Near clean sweep sets the stage for Oscars success on March 12 for the absurdist dimension-hopping film.
Dimension-hopping adventure Everything Everywhere All at Once has taken the top honours at the Screen Actors Guild awards, cementing its status as the frontrunner for the prestigious best picture prize at next month’s Oscars.
The film about a Chinese-American family undergoing a tax audit who end up fighting a universe-hopping super-villain also won best actress for Michelle Yeoh, best supporting actor for Ke Huy Quan, and best supporting actress for Jamie Lee Curtis.
An overwhelmed Yeoh spoke through tears – and a few expletives – as she accepted her trophy.
“This is not just for me. This is for every little girl that looks like me,” said Yeoh, who was born and brought up in Malaysia. “Thank you for giving me a seat at the table.”
Quan – who as a child star had a featured role in a 1984 Indiana Jones film, but had given up on acting for years – noted he was the first Asian to win in the category.
“When I stepped away from acting, it was because there were so few opportunities,” the Vietnamese-American actor said. “The landscape looks so different now than before. Thank you to everyone in this room who contributed to these changes.”
When the cast took the stage for the ensemble award, Yeoh handed the microphone to 94-year-old James Hong, who played her father in the film.
In the early days of his career, Hong recounted that producers said Asians were “not good enough” and had white actors tape their eyes to play “Asian” roles.
“But look at us now,” he said, to a huge ovation.
The SAG prizes from the actors’ union round out a month in which Everything Everywhere has won best film from directors’ and producers’ groups too, making it a firm favourite for next month’s Oscars, which take place on March 12.

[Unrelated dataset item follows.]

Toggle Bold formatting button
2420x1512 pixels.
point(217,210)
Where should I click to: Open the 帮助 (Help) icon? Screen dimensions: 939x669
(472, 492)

SAG’s film winners, chosen by more than 120,000 members of Hollywood’s acting union, are closely watched because actors make up the largest group of Oscar voters.
Everything Everywhere has taken a slew of top honours, including at the Directors Guild and Producers Guild. The movie also is a commercial success, with ticket sales exceeding $107m worth. It is the highest-grossing movie ever for film distributor A24.
The SAG award for best male movie actor went to Brendan Fraser, the only performer from a film other than Everything Everywhere to win a film prize on Sunday.
Fraser, one of Hollywood’s biggest stars in the late 1990s and early 2000s with hits like The Mummy, endured a long fallow period before taking on the role of a reclusive, severely obese man trying to reconnect with his daughter in The Whale.